This is one issue where medical institutions have an advantage over Big Tech: the health system, at least some of it, in some countries, has still a level of societal trust that tech companies have to a degree burned away, and would therefore be better placed to build these systems, although they are being slower to figure out that they should, and what and how to do it. There is a rapidly closing window of reputational advantage, but still an important one.

The second key element to make decentralized medicine work would be an ecosystem of specialized medical resources, including things like expert systems and advanced procurement infrastructures, that can be called upon by such an attentional engine without having to route through the current bottlenecks. Here, recent developments in cryptographic protocols and next-generation logistics will be invaluable: medicine has to be closely regulated by its very nature, but the individual can be protected from time and complexity overhead through the use of modern distributed architectures.

So we have a world where your medical app (say, developed by a network of public research hospitals) pushes you to get your regular blood checks, automatically handling schedule and authorization processes, analyzes the results by consulting with cryptographically certified expert systems in the context of the rest of your medical file and the current scientific consensus, and buys for you best-price generic drugs automatically to be sent to your home as needed, all of that keeping you fully informed and in control but without requiring you to micromanage the process.

Is this a world with any role for the individual doctor?

I believe it’d be the best of the likely worlds for an individual doctor. By eliminating the need for routine activities, it would allow them to focus more of their attention on the cases flagged by the system as more difficult or delicate, as well as on studying and improving clinical processes per se, and, this is key, pushing new knowledge and insights back into the system. Just as the current generation of system administrators blends research, tool development, and the analysis of specific cases into a single discipline of constant improvement at previously unthinkable speed, scale, and detail, the next iteration of medical practice will be an hybrid one where every person is constantly paid attention to, with what or who is paying attention to them shifting as their needs change, but always with the full set of knowledge and tools and their disposal. This would also be a more resource-efficient medical system, a key requirement given the speed at which most societies are aging and the still slow development of treatments against the root mechanisms of age-related illness.
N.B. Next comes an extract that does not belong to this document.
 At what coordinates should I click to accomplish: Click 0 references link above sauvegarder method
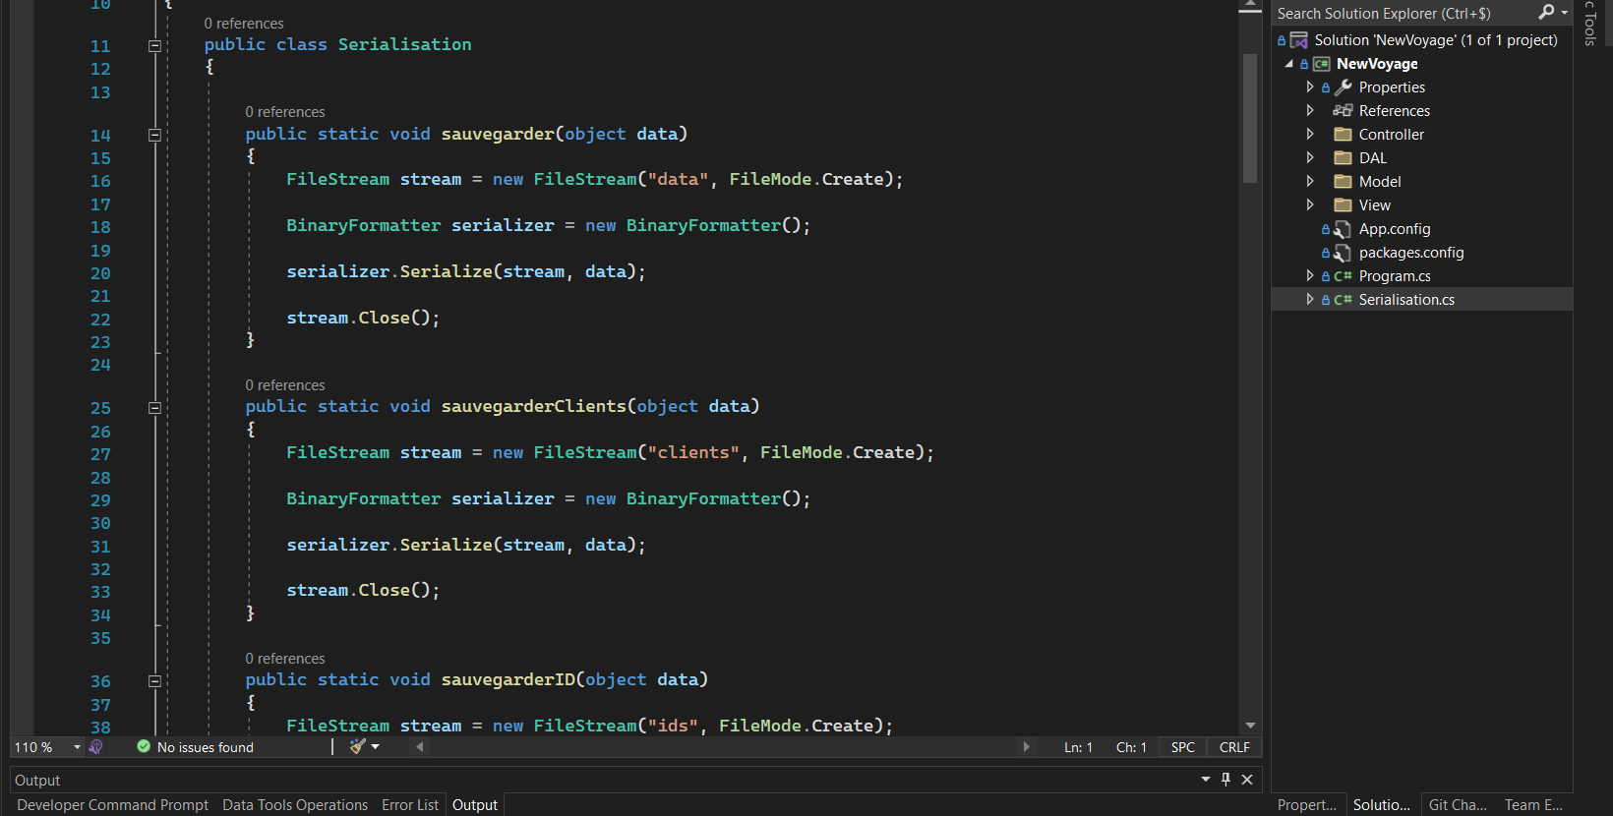point(285,112)
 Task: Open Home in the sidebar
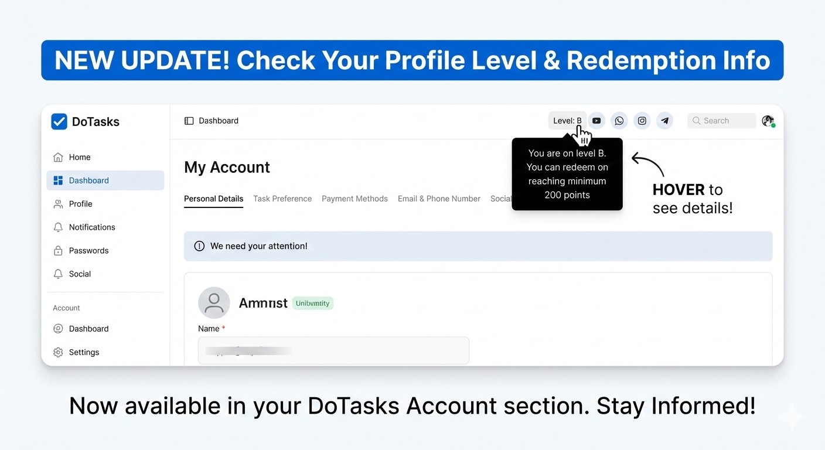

If it sounds like a strange world, it’s less because of its level of constant surveillance and algorithmic self-management — we’ve come to assume this to be almost a default — but rather because we are still unfamiliar with the idea that these tools can be deployed, as it were, from our point of view. We mostly know artificial intelligence only as part of a questionably trustworthy infrastructure we interact with out of convenience or lack of options, and built, however imperfectly implemented, around interests very much other than ours. De-centralizing artificial intelligence as not just infrastructure or tool but as an extension of our personal possibilities — a form of self-driven cyborgization not less significant for being psychological rather than physical — would be a similarly seismic change in our perception of the world and our experience of it.